Power structures exist because of the favors of government officials.
The old Quid Pro Quo is a mercantilists biggest gun. If all business had
an equal footing, and if corporations were not legally considered
virtual citizens, the average person would not have as much trouble.
They'd have more responsibilities, for sure, but such is always the way
with greater freedom.

> If you're right, wouldn't it be better in some ways to have the beast
> made naked, so all can see its true nature?
> : Luddism is a perfectly understandable reaction in capitalism. Because in
> : a capitalist society, progress in production efficiency will often hurt
> : the population. The more efficient you are, the less workers you need.
> : More unemployment. 4,5 million registered in Germany today, and rising.
> So why did employment in the Nottingham textile industry (origin of the
> term "Luddite") increase with mechanization?
> Of course there are no state regulatory barriers to employment,
> only reactionary "libertarians" believe that, right?

Increases in productivity have ALWAYS led to greater employment at
higher wages. But they have ALWAYS required a greater level of
education/skill to acheive those positions. The idea of a high school
grad overseeing a hundred robots doing nothing but pushing buttons and
eating donuts is pure fiction. Because people are too lazy to think, and
resistant to learning new things, they resist productivity increases,
while claiming otherwise.

> : About military: Why do you think we have it? Because some bums in the
> : government think we need it to defend our country?
> Because military forces have been around longer than anyone can remember,
> and few dare question their necessity? I dunno, you tell us.

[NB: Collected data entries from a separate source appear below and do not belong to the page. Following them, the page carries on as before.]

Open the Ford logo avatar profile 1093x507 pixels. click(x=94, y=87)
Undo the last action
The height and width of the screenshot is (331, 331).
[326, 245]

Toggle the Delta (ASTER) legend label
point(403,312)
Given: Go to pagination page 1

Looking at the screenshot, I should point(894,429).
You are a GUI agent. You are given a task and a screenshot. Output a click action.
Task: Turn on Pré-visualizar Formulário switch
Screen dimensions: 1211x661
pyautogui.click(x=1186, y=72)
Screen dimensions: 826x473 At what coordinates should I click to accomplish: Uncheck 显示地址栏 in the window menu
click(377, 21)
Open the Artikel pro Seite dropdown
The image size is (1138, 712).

Becuase some countries still make it too easy, or even welcome, leaders
whos idea of leadership is to rape and pillage, make enemies, and
oppress the people. The only type of diplomacy such people understand is
force. An emminent example: Iraq.

> : Most extropians despise governments, but at the same time, they are the
> : perfect democrats. Because they really believe that democracy works the
> : way it is intended to work - they just think that this way is not right.
> Well, let's have a show of hands. How many here believe there's no fraud
> in democracy as it is, in your respective city or country?

People get the government they deserve. Also, egalatarians can live in
an aristocratic society just fine, thank you, so long as they get to be
the aristocrats.

> : Dana & Laurie Kissick wrote:
> : > It is kinda like computers; the more widespread and available they
> : > are, the less likely it is that they will be used to oppress us.
> :
> : Ever heard about the NSA? That's not a product of the free market,
> : but it's a structure needed in all governments (and the free market
> : is just a new form of dictatorship).
> Wow man, that's so cosmic, y'know? Have another toke.

THey're every where, man. Just look out the window, them spy satellites
are peekin' in on YOU! Pass the munchies.

> : > "It's a far easier thing to have a firm anchor in ignorance than out
> : > to set on the troubled seas of thought."
> :
> : And many extropians seem to prefer the easy way.

And anti-business, anti-free market, anti-technologists make ignorance
their bread and butter, and wouldn't have it any other way.